Cornelia Horak, en tant qu’alto féminin, pour ainsi dire, semble « stationner » dans des graves quelque peu engorgés, mais son beau médium s’épanouit en un aigu fort appréciable
Max Emmanuel Cencic ravit particulièrement le public, surpris de la qualité d’un timbre velouté, caressant, aux graves sonores et offrant une remarquable maîtrise du chant piano : sa douceur dans la cantilène de la fin de la première partie, reprise par le soprano, nous transporte littéralement. Il nous comble à nouveau dans un air de la deuxième partie, où rayonne son beau timbre dans un chant souple, élégant et chaleureux.
Sébastien Droy présente un timbre de ténor un peu « blanc » mais impressionne par la vaillance et la maîtrise du chant et des vocalises.
La basse Nigel Smith possède une voix noire, caverneuse et dessine un récitatif incisif nous faisant d‘autant plus regretter la coupure de son premier air (qui devrait suivre).
Jean-Christophe Spinosi, à la tête de la formation réduite —moins de quarante musiciens— qu’est l’Ensemble Matheus, enthousiasme et agace à la fois.
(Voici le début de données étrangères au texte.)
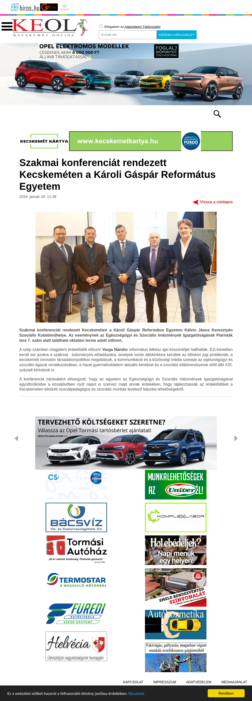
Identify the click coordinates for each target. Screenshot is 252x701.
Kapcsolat (133, 682)
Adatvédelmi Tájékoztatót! (143, 27)
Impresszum (164, 682)
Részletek (136, 693)
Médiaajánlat (234, 682)
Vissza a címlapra (216, 202)
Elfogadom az (130, 27)
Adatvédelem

Sa direction nerveuse et dramatique, conforme à la relecture moderne de la musique baroque, anime les langueurs haendeliennes, mais au prix d’une certaine sécheresse, voire d’une brusquerie, pénible. Les connaisseurs justifient ces « défauts » par le fait que les instruments à cordes d’époque, au son déjà aigre au possible, seraient en effet insupportables sous une direction plus coulée…
 
Malgré ces petites réserves, nous avons une fois encore la preuve qu’un Opéra de Province, certes en l’occurrence « national », offre une éxécution musicale parfaite, n’ayons pas peur des mots. Le public, stupéfait et comblé, semble pardonner alors d’avoir à supporter une mise en scène hors de propos, qu’hélas notre note globale ne peut ignorer…
 
Yonel Buldrini


1 Les citations sont toutes extraites de l’article de C. Agnello, « Regard sur la modernité », in : Le Messie, programme de salle de l’Opéra national de Lorraine, saison 2008-2009.